◆ Input data ◆
-----

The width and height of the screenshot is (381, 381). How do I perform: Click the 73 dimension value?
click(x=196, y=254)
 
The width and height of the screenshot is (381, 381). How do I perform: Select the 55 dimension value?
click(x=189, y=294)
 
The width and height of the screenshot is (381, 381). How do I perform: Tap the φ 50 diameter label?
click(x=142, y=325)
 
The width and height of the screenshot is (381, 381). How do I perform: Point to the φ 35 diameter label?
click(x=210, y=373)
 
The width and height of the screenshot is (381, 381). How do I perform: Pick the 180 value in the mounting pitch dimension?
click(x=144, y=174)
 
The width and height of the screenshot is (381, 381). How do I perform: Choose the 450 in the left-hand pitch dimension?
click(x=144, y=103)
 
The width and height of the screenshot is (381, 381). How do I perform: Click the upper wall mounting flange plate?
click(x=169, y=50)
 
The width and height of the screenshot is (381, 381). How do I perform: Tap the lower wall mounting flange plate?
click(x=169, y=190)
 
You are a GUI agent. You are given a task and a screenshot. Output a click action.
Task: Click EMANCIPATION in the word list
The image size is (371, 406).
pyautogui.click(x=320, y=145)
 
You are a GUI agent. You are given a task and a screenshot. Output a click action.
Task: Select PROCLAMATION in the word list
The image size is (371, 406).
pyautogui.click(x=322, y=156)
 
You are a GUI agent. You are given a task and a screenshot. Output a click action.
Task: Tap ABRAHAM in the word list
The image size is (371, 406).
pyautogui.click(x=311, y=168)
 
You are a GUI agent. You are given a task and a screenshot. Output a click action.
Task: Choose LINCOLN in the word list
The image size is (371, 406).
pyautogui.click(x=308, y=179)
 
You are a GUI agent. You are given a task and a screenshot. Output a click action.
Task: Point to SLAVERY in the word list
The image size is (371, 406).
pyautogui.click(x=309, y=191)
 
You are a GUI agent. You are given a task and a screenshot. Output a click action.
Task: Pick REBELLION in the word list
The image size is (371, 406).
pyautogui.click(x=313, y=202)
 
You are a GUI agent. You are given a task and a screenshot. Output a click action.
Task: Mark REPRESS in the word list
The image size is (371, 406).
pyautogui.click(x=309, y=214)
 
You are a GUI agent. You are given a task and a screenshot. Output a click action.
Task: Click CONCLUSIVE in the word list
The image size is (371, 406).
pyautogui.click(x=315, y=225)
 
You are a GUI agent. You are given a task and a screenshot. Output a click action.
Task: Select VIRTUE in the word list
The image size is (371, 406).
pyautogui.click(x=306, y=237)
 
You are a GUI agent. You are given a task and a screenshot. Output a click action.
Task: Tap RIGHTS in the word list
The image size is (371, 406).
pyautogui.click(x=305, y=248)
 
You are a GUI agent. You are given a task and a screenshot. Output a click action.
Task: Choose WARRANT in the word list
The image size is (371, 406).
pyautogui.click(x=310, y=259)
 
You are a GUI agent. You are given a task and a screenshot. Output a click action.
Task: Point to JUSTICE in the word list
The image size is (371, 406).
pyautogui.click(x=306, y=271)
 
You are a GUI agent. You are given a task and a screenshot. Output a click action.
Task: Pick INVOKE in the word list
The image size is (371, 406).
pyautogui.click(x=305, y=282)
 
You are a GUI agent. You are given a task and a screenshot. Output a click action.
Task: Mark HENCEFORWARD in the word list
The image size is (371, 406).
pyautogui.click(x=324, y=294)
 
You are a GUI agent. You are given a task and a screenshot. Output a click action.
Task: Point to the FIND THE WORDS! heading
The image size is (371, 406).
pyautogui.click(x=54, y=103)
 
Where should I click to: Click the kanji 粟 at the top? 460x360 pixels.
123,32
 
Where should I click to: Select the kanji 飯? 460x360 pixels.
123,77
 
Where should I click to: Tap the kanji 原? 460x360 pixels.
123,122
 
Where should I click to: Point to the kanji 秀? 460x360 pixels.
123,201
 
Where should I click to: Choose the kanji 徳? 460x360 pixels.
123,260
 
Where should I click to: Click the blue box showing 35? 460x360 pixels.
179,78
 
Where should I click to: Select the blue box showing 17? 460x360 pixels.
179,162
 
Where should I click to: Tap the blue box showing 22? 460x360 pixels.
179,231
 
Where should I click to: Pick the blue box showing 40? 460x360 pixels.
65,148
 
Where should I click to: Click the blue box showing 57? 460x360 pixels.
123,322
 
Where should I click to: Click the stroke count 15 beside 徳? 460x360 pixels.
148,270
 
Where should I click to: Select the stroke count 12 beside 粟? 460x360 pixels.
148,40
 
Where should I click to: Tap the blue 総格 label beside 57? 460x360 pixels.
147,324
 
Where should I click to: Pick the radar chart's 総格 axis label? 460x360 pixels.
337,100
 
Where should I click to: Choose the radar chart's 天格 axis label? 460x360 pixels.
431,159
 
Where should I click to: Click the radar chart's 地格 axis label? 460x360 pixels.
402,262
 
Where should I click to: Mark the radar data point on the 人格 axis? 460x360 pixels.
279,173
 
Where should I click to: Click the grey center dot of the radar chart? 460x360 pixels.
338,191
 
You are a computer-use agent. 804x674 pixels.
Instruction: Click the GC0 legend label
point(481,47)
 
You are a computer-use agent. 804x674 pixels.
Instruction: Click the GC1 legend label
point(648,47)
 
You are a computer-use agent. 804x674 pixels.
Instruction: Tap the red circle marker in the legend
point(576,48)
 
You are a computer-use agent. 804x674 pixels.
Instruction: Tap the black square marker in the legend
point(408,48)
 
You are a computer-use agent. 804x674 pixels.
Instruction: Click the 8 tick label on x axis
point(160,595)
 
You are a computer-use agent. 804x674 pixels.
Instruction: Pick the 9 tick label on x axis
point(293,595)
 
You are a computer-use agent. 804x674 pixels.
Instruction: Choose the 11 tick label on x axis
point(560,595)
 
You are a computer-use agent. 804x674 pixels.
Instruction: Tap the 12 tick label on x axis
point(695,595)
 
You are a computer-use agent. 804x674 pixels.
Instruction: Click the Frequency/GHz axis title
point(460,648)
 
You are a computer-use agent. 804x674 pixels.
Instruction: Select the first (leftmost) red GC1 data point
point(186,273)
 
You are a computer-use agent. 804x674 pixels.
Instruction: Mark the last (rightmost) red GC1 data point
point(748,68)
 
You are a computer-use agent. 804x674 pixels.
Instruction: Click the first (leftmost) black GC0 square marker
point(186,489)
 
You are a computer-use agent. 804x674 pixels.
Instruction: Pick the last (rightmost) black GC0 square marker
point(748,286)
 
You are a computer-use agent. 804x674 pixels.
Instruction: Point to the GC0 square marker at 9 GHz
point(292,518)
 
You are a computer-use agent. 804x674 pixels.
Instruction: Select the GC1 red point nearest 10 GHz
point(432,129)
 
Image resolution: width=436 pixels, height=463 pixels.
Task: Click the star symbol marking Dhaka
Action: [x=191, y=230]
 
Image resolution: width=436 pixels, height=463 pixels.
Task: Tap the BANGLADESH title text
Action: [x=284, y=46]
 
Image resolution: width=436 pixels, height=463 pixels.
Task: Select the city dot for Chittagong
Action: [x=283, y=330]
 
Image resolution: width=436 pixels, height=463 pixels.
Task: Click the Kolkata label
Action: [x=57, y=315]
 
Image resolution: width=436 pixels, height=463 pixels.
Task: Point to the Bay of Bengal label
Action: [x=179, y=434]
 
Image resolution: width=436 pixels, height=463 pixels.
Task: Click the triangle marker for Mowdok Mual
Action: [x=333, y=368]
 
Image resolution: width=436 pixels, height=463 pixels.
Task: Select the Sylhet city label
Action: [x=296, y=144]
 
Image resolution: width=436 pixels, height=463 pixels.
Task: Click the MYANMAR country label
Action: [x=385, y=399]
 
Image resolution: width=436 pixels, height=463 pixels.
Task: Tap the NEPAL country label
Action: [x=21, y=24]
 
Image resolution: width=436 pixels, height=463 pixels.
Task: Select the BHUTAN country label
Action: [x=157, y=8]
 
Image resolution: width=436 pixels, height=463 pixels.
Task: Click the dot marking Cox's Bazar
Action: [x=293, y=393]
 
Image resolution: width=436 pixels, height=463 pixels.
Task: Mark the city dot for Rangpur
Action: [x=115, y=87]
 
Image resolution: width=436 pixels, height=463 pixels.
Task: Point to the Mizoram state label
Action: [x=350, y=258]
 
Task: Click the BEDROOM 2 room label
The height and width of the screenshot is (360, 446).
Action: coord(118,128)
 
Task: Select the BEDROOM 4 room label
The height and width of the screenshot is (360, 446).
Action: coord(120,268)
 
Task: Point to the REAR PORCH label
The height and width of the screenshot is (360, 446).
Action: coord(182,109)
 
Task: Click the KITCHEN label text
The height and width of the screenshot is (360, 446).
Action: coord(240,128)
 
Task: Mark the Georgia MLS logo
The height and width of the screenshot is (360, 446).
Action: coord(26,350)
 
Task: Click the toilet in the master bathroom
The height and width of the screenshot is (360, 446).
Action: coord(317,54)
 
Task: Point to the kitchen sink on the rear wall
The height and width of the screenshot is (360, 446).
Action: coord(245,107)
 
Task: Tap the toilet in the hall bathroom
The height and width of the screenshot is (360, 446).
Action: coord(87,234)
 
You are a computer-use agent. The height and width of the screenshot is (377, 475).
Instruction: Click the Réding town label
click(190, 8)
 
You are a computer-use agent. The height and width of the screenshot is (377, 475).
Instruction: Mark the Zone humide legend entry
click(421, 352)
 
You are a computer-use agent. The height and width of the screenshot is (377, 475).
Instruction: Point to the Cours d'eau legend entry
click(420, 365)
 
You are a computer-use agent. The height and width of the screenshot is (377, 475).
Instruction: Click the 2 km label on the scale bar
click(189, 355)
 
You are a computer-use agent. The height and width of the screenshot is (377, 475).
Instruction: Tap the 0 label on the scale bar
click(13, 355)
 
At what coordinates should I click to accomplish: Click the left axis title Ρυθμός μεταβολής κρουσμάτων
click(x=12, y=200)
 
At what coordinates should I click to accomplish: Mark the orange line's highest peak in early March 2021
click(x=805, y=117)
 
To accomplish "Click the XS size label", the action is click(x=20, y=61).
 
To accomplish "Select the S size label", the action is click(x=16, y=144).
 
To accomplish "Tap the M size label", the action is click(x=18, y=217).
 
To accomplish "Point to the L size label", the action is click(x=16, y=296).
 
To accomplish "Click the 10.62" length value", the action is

-----

Rewrite the data from the line containing "Where should I click to: Click the blue box showing 57?" up to and including the line containing "point(695,595)", raising every coordinate in the answers by 83 and leaving all other text unchanged.

Where should I click to: Click the blue box showing 57? 460x360 pixels.
206,405
 
Where should I click to: Click the stroke count 15 beside 徳? 460x360 pixels.
231,353
 
Where should I click to: Select the stroke count 12 beside 粟? 460x360 pixels.
231,123
 
Where should I click to: Tap the blue 総格 label beside 57? 460x360 pixels.
230,407
 
Where should I click to: Pick the radar chart's 総格 axis label? 460x360 pixels.
420,183
 
Where should I click to: Choose the radar chart's 天格 axis label? 460x360 pixels.
514,242
 
Where should I click to: Click the radar chart's 地格 axis label? 460x360 pixels.
485,345
 
Where should I click to: Mark the radar data point on the 人格 axis? 460x360 pixels.
362,256
 
Where should I click to: Click the grey center dot of the radar chart? 460x360 pixels.
421,274
 
You are a computer-use agent. 804x674 pixels.
Instruction: Click the GC0 legend label
point(564,130)
 
You are a computer-use agent. 804x674 pixels.
Instruction: Click the GC1 legend label
point(731,130)
 
You are a computer-use agent. 804x674 pixels.
Instruction: Tap the red circle marker in the legend
point(659,131)
 
You are a computer-use agent. 804x674 pixels.
Instruction: Tap the black square marker in the legend
point(491,131)
 
You are a computer-use agent. 804x674 pixels.
Instruction: Click the 8 tick label on x axis
point(243,678)
 
You are a computer-use agent. 804x674 pixels.
Instruction: Pick the 9 tick label on x axis
point(376,678)
 
You are a computer-use agent. 804x674 pixels.
Instruction: Choose the 11 tick label on x axis
point(643,678)
 
You are a computer-use agent. 804x674 pixels.
Instruction: Tap the 12 tick label on x axis
point(778,678)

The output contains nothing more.